3. Deploy a Kubernetes Operator: This step depends on the operator you want to use for managing your machine learning model. If there's a specific operator for your use case, you would deploy it as you would deploy any other workload on Kubernetes, using the `pulumi_kubernetes` provider to apply the operator's YAML manifest.

Below is the Pulumi Python program that demonstrates the creation of an EKS cluster and the deployment of Knative Serving. Note that deploying a specific Kubernetes Operator for model serving depends on the operator you choose, and may not be covered in this example.

```python
import pulumi
import pulumi_eks as eks
import pulumi_kubernetes as k8s

# Create an EKS cluster.
cluster = eks.Cluster('eks-cluster',
    # Specify the version of Kubernetes.
    version='1.21',
    # Specify the instance size for the EKS worker nodes.
    instance_type='t3.medium',
    # Specify the desired number of worker nodes.
    desired_capacity=3,
    # Specify the minimum number of worker nodes.
    min_size=1,
    # Specify the maximum number of worker nodes.
    max_size=5,
)

# Once the EKS cluster is up and running, we need to install Knative.
# Load the Knative YAML manifests from their repository or a local file.
# This could include installing Istio, or any other requirement for Knative Serving.

# A standalone version of Knative Serving which includes Kourier can be used in this case.
# The following command gets the required YAML:
# kubectl apply -f https://github.com/knative/serving/releases/download/v0.25.0/serving-crds.yaml
# kubectl apply -f https://github.com/knative/serving/releases/download/v0.25.0/serving-core.yaml
# kubectl apply -f https://github.com/knative/net-kourier/releases/download/v0.25.0/kourier.yaml

# Deploying Knative Serving using Pulumi.
knative_crds = k8s.yaml.ConfigGroup('knative-crds',
    files=['https://github.com/knative/serving/releases/download/v0.25.0/serving-crds.yaml'],
    opts=pulumi.ResourceOptions(
        provider=cluster.provider
    )
)

knative_core = k8s.yaml.ConfigGroup('knative-core',
    files=['https://github.com/knative/serving/releases/download/v0.25.0/serving-core.yaml'],
    opts=pulumi.ResourceOptions(
        provider=cluster.provider,
        depends_on=[knative_crds]
    )
)

kourier = k8s.yaml.ConfigGroup('kourier',
    files=['https://github.com/knative/net-kourier/releases/download/v0.25.0/kourier.yaml'],
    opts=pulumi.ResourceOptions(
        provider=cluster.provider,
        depends_on=[knative_core]
    )
)

# Deploy a Kubernetes Operator for model serving.
# This code assumes there’s an operator available that can be deployed using a custom YAML file.
# Replace `model-serving-operator.yaml` with the path to the operator's YAML manifest.
model_serving_operator = k8s.yaml.ConfigFile('model-serving-operator',
    file='path/to/model-serving-operator.yaml',
    opts=pulumi.ResourceOptions(
        provider=cluster.provider,
    )
)

# Export the cluster's kubeconfig.
pulumi.export('kubeconfig', cluster.kubeconfig)
```

Let me explain the components of the above program:

- `eks.Cluster`: This creates a managed Kubernetes cluster on AWS EKS. Adjust the parameters such as `instance_type`, `desired_capacity`, `min_size`, and `max_size` according to your needs.

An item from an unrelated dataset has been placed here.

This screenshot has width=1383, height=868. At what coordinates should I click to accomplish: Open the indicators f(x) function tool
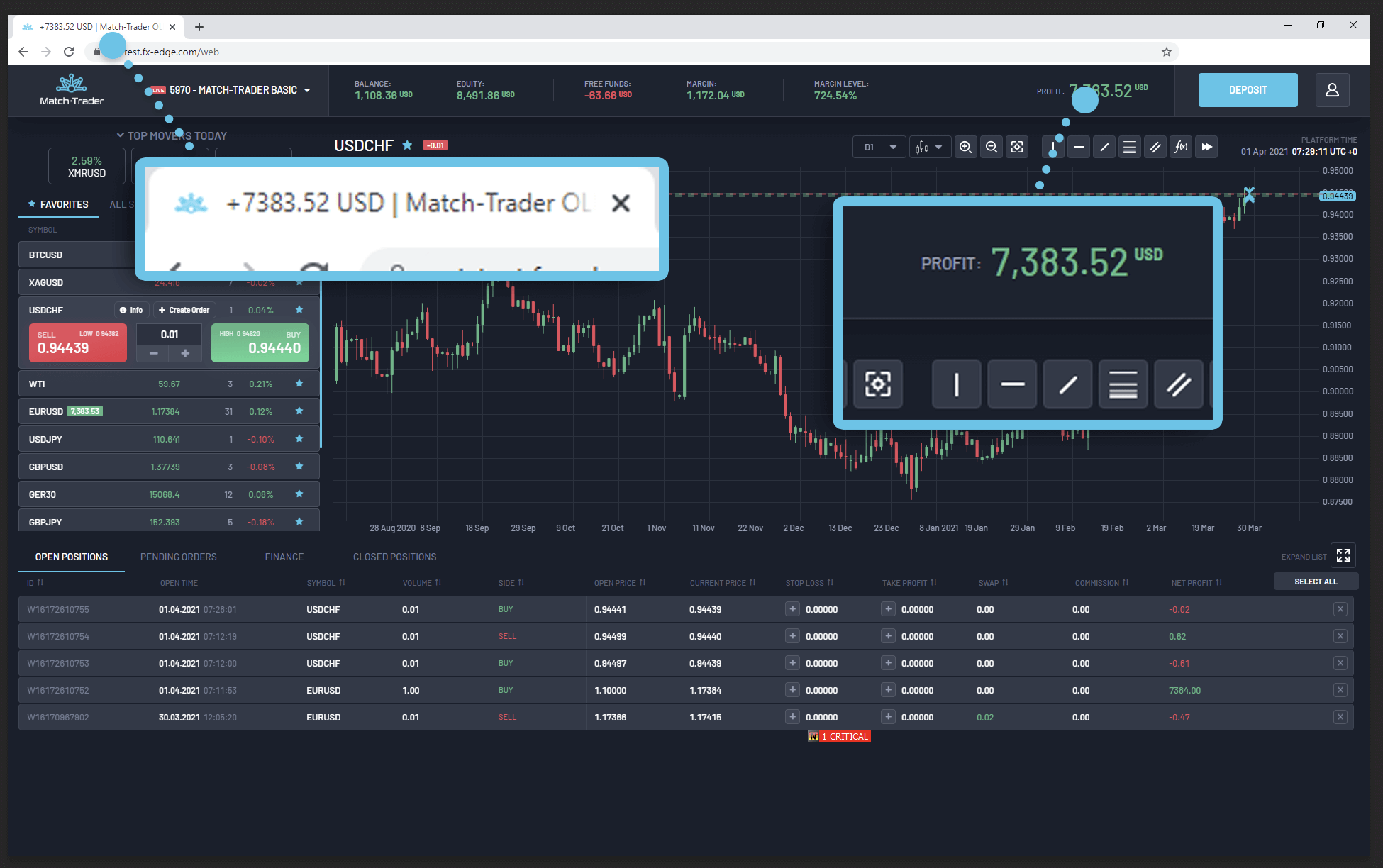point(1181,147)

- `k8s.yaml.ConfigGroup`: This component deploys a set of Kubernetes resources defined in one or more YAML files. In our case, we're deploying three different sets of Knative configurations for CRDs, core components, and Kourier as a lightweight ingress.

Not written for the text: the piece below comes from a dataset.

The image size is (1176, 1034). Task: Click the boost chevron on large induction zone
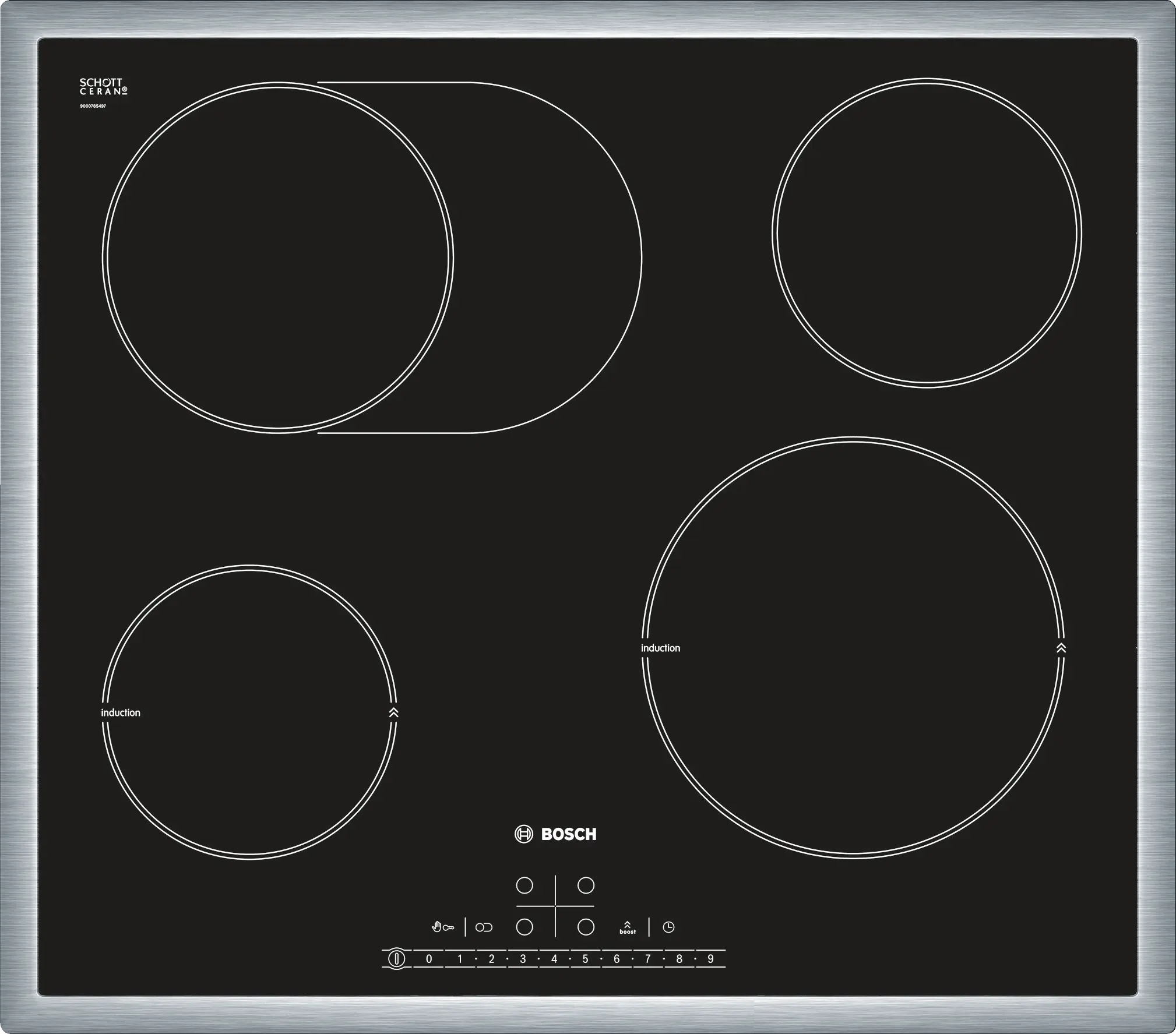click(x=1061, y=648)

- `k8s.yaml.ConfigFile`: Similar to `ConfigGroup`, but for deploying a single Kubernetes YAML manifest. We're using it to deploy the Kubernetes Operator for model serving. This is a placeholder for your specific operator's YAML manifest.

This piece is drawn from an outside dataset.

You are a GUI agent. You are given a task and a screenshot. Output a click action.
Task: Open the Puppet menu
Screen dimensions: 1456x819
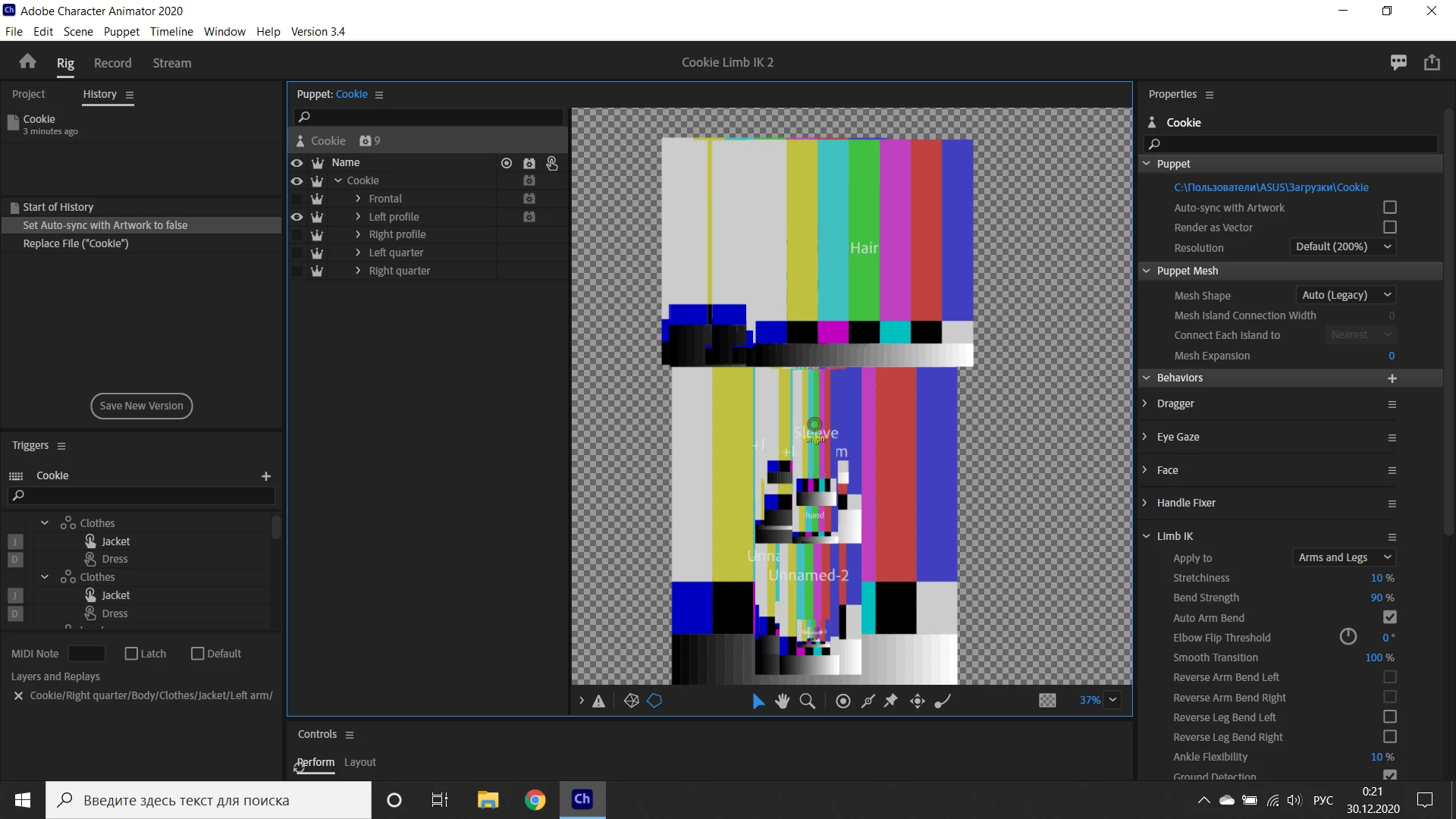tap(121, 31)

Remember to replace `'path/to/model-serving-operator.yaml'` with the actual path to your model serving operator's YAML file. Furthermore, you will need to configure your AWS credentials and Pulumi stack before you can deploy this code.

This program sets up the foundational infrastructure for serverless machine learning model serving on Kubernetes using Knative. The specific details of deploying and configuring the model serving operator would depend on the operator you choose, and you'd need to follow the operator's documentation for concrete steps.